Dies ist also der Kreis, der das besondere Modell der Regionalentwicklung im Großraum Braunschweig anschiebt. Im Gegensatz zur Region Hannover, die einem vom Gesetzgeber verordneten GroßLandkreis gleichkommt, soll sich der Prozess hier künftig am gezielten Ausbau von Wachstumsschwerpunkten ("Clustern") orientieren, zum Beispiel "Biotechnologie", "Luft- und Raumfahrt" oder "Neue Materialien". Es kursieren optimistische Berechnungen, dass sich mit dem entschlossenen Generieren und Vermarkten von neuen Produkten auf Sicht eines Jahrzehnts 80 000 neue Arbeitsplätze in der Region schaffen ließen. "Mit der Hälfte wäre ich schon zufrieden", sagt Gabriel. Es handele sich um ein "Riesenpotenzial". Es gehe in diesem Prozess auch darum, neuen Unternehmen in der Gründungsphase Risikokapital zur Verfügung zustellen.
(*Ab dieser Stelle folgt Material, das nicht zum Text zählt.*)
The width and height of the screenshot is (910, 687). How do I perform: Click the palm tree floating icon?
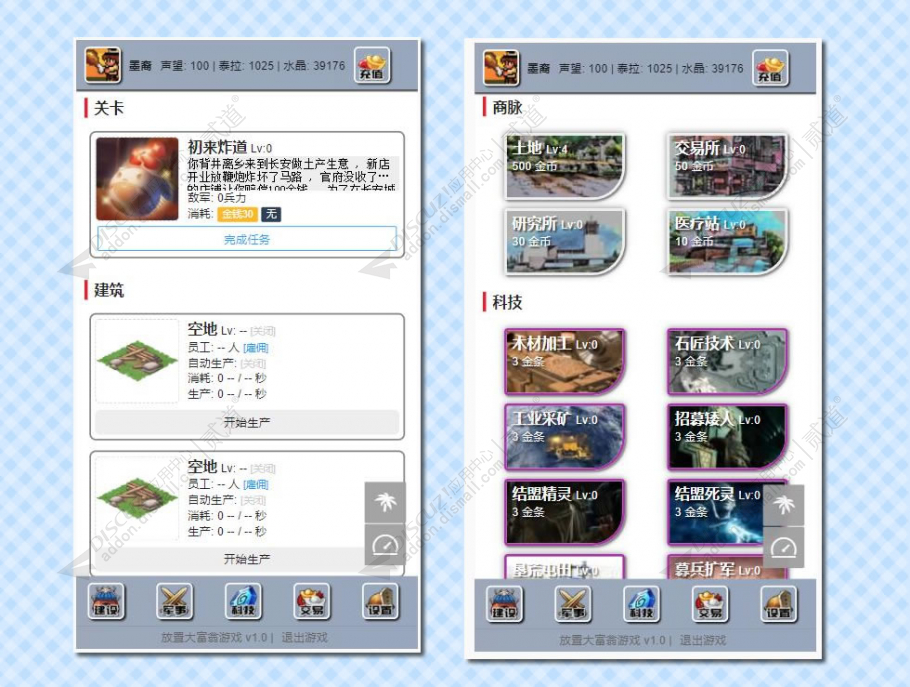(x=384, y=503)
Ein Beispiel für "Cluster"-Bildung nannte Michael Doering, Vorstandsvorsitzender der Öffentlichen Versicherung. Nach Frankfurt sei Braunschweig bundesweit bezogen auf die Einwohnerzahl die Region mit den meisten Kräften bei Finanzdienstleistungen. Hier gebe es rund 10 000 Mitarbeiter, etwa bei Volkswagen Financial Services, Nord-LB, Öffentlicher, LBS, Volksbanken oder weiteren Banken. Eine Weiterentwicklung dieses "Clusters" würde Investitionen in Aus- und Weiterbildung nach sich ziehen. Eine Vernetzung der Branche mit den Hochschulen der Region mache Sinn.